Here the grinning ninny who employs his German wife and who can’t articulate any policies except a vague and random dislike for foreigners has been winning the hearts if not the minds of Britons living in the Dim Parts of the country. Even more hysterical articles will now be written about this perceived menace to our way of live. But is he really?
The UKIP party, rather like those special interest parties who appear at the very bottom of the ballot sheet representing Martians or dogs, sold itself as the common sense voice of the ordinary man in the street. But of course there IS no ordinary man – or woman – in the street. It’s a would-be politician (you can’t be a politician without policies) who says he knows what you think and is representing you.
Since the 1930s, British politics has essentially been a two-and-a-bit-party system, with Labour and Tories leading and the Lib-Dems, formerly the Liberals, lurking half-heartedly on the sidelines. Although there were always lunatic fringe also-rans representing the disgruntled underclass during economic downturns – I remember all too well the horror of the National Front beatings in the 1970s – Thatcherite policies destroyed them. But the same policies also had a more unexpected effect. They granted serious governing clout to the Square Mile’s financiers, so that now David (Eton Boyz) Cameron and Ed (The Wrong Trousers) Miliband are themselves sidelined and unlikely to win a majority at the next election.

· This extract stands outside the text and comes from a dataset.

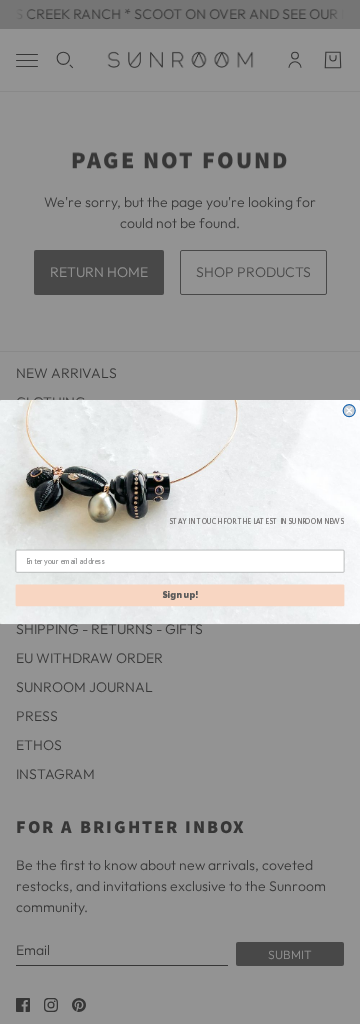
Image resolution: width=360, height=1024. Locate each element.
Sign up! (180, 596)
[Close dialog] (349, 411)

Ukip was founded in 1993 as an obscure suburban anti-federalist pressure group of the kind Daily Mail readers get excited about. An apparently populist anti-Establishment party, it exploited public fretfulness about Europe and immigration, even though its voters had little direct experience of this perceived threat. In many places it was quite the reverse, as economic migrants filled the jobs no Britons wanted to do.

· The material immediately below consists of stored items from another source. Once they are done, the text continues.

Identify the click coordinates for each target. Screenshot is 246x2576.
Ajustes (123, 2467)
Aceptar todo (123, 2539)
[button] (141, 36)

But this time, instead of hanging around in the wings with no hope of power, Ukip senses that a minority-vote government will need it as a coalition – even though we know how those turn out; just look at the disastrous collapse of the Lib-Dems.
And Ukip has no hope of gaining power in London, the nation’s soaraway stronghold of decision-making, so in many respects it’s already a spent force. No party has ever risen to power in the UK with just a single negative policy in its armoury. The leader of the British National Party, Nick Griffin, just lost his seat. Then why does Nigel always get such column inches?
Partly, he’s good entertainment value and his busy press office means that hacks don’t have to go out there looking for stories. Partly because it’s an instantly available hot-button issue. Partly because he’s deemed the acceptable face of racism by being ‘common sense’.
It goes without saying that his one idea makes no sense. Visit any poor English area and you quickly see that the problem is not ‘foreigners taking jobs’ but reduced government financial support for local infrastructure. His voters are the same ones that used to say same-sex marriage ‘damaged the institution of marriage’.
We’ve always loved the silly underdog, the Eddie the Eagle failure, the comedy-value twit, so long as they don’t turn into something nasty. Unfortunately for the dim, well-meaning Farage, behind him stand a handful of frightened, violent, stupid racists who can see the good old days of the NF returning, as they do all over the world, especially in France and Germany (the one below is at a rally in New Zealand). And with two such weak front-runners heading to the polls next year, there’s a danger that their time has come.
At any other time this would have been a summer story, a funny news footnote, a storm in a beermug. This time, thanks to a confluence of flaws in the democratic process coming together, and the stumbling inability of those in power to short-circuit this ludicrous little circus, it has the potential to be something slightly more.